Quand le père de la musique électro-acoustique fait son festival.
A l’heure des transhumances estivales, Pierre Henry occupe le pavé parisien. Depuis le 14 juillet, et jusqu’au 19, il prend possession du Carreau du Temple parisien pour en faire « son » temple du son. Six soirées pour remonter le temps… et tutoyer le futur. Le titre : « Voyage à travers ma modernité ». Ce qui chez quiconque eût pu passer pour de l’auto-flagornerie est rien moins qu’une mise en perspective de plus de six décennies d’espiègleries musicales… tout-à-fait sérieuses.
A 87 ans, le papy sorcier père tutélaire de la galaxie électro, pilier de la musique contemporaine, trône devant ses machines, encerclé d’un imposant lego d’enceintes de toutes tailles. Autour de lui, assis sur le parquet, quelques centaines de paires d’oreilles. Certains, blafards, fraîchement sortis d’after, d’autres, joggers, retour du Bois de Vincennes, des ados fraichoux et des anciens venus en pèlerinage.

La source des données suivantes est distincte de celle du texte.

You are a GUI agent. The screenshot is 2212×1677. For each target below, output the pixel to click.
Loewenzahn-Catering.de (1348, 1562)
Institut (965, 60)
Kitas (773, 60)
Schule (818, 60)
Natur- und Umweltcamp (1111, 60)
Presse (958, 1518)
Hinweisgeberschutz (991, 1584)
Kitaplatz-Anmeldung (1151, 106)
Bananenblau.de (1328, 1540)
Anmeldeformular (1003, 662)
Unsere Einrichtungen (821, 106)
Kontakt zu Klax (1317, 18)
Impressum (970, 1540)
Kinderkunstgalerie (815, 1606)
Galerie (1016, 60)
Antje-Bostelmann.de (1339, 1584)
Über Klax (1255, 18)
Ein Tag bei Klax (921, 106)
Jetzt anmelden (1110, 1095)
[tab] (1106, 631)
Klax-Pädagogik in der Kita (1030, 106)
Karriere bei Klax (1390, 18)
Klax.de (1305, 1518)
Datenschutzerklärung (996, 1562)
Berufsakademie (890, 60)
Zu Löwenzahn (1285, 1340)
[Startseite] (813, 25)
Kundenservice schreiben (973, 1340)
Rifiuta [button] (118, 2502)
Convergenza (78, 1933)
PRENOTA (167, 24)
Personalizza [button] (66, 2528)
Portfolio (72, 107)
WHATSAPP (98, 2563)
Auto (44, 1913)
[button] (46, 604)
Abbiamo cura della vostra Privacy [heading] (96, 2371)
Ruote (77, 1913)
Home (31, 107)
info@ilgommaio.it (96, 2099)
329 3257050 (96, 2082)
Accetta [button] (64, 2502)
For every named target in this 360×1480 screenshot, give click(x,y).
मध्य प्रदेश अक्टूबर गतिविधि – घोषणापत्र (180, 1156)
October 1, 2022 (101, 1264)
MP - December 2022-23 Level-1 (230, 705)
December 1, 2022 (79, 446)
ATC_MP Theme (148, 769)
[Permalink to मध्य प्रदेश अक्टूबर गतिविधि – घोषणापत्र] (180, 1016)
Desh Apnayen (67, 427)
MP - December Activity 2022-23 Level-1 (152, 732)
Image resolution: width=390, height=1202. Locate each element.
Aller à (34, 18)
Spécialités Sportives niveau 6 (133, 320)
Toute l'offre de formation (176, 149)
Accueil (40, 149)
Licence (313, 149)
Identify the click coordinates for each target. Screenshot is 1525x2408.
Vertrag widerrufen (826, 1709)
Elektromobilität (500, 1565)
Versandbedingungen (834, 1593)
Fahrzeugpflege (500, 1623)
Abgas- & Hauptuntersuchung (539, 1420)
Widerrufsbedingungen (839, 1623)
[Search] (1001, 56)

Sur son ring, au milieu de la salle, Pierre Henry salue, les mains croisées comme Mohamed Ali. Au programme de ce 1° jour, d’abord « Mosaïques », une demie heure de bruitages-collages urbains saupoudrés de cui cui d’oiseaux. Puis une relecture (mieux que remix), en fait des variations autour de ce thème très « BD », plein de peps qu’est « Psyché Rock », qui avait chamboulé la planète pop de 67, avec ses « chboob », ses « ouiirh » et ses « chploink ». Ses giclées de beat ramènent l’affaire au présent siècle. L’Apocalypse de Jean est décidément intemporelle.
Sur le parquet, on oscille, oh ! timidement, l’espace en impose et l’heure ne se prête pas à plus. Et puis le spectacle de ce petit bonhomme facétieux manipulant ses potards est tout simplement fascinant. C’est la paleo-french touch !
Flashback sur 1968, l’après mai, octobre, exactement. A l’époque, je suis toqué des Animals, des Stones, de Coltrane, l’Art Ensemble, Dylan, c’est pas incompatible. Et de Mao, mais c’est autre chose ! J’entends parler d’un concert marathon, oui, je connais vaguement Pierre Henry grâce aux Ballets de Béjart, mais au delà… Tout de même, 26 heures non stop pour jouer son intégrale, un gros culot.
Ca se passe à la… Gaîté Lyrique, plus de quatre décennies avant que le lieu ne devienne la tête de pont de la nébuleuse electro. Un théâtre à l’Italienne. J’ai suivi les recommandations de la prod, « venez avec votre sac de couchage ». Je m’installe au balcon, il est 21h, le bonhomme rondouillard paraît minus, vu de si haut. Il s’agite, parfois sautille derrière ses magnétos, ses machines et ses boutons, comme surpris de ce qu’il engendre. Dans le public, on s’échange des regards incrédules. Jamais entendu ça. On sort un moment, et quand on y retourne, il est toujours là, à bidouiller.
Je monte au dernier balcon, il est encore plus microscopique, normal. Je déploie mon sac de couchage, et tombe illico dans les limbes. Réveil en sursaut cinq heures plus tard. Ciel ! Pierre est… là, la visite continue dans ces espaces infinis de la musique. Bon, il est six heures, je roule le duvet et remonte tel un zombie le boulevard Sébastopol.
Quand je rentre à la maison, ma mère est debout :
-« D’où arrives tu, avec cette dégaine ? ». Certes, elle était férue de musique mais comment lui expliquer Pierre Henry, la Gaîté Lyrique, le sac de couchage et surtout les « chboob », les « ouiirh », les « chploink » ?
-« j’étais chez une copine, maman ». Pierre, une copine… qui m’a mis une sacrée claque. Et pour toujours.
Pierre Henry, Voyage à travers ma modernité, dans le cadre de Paris Quartiers d’Eté, tlj jusqu’au 19 juillet @ Carreau du Temple, 20h30.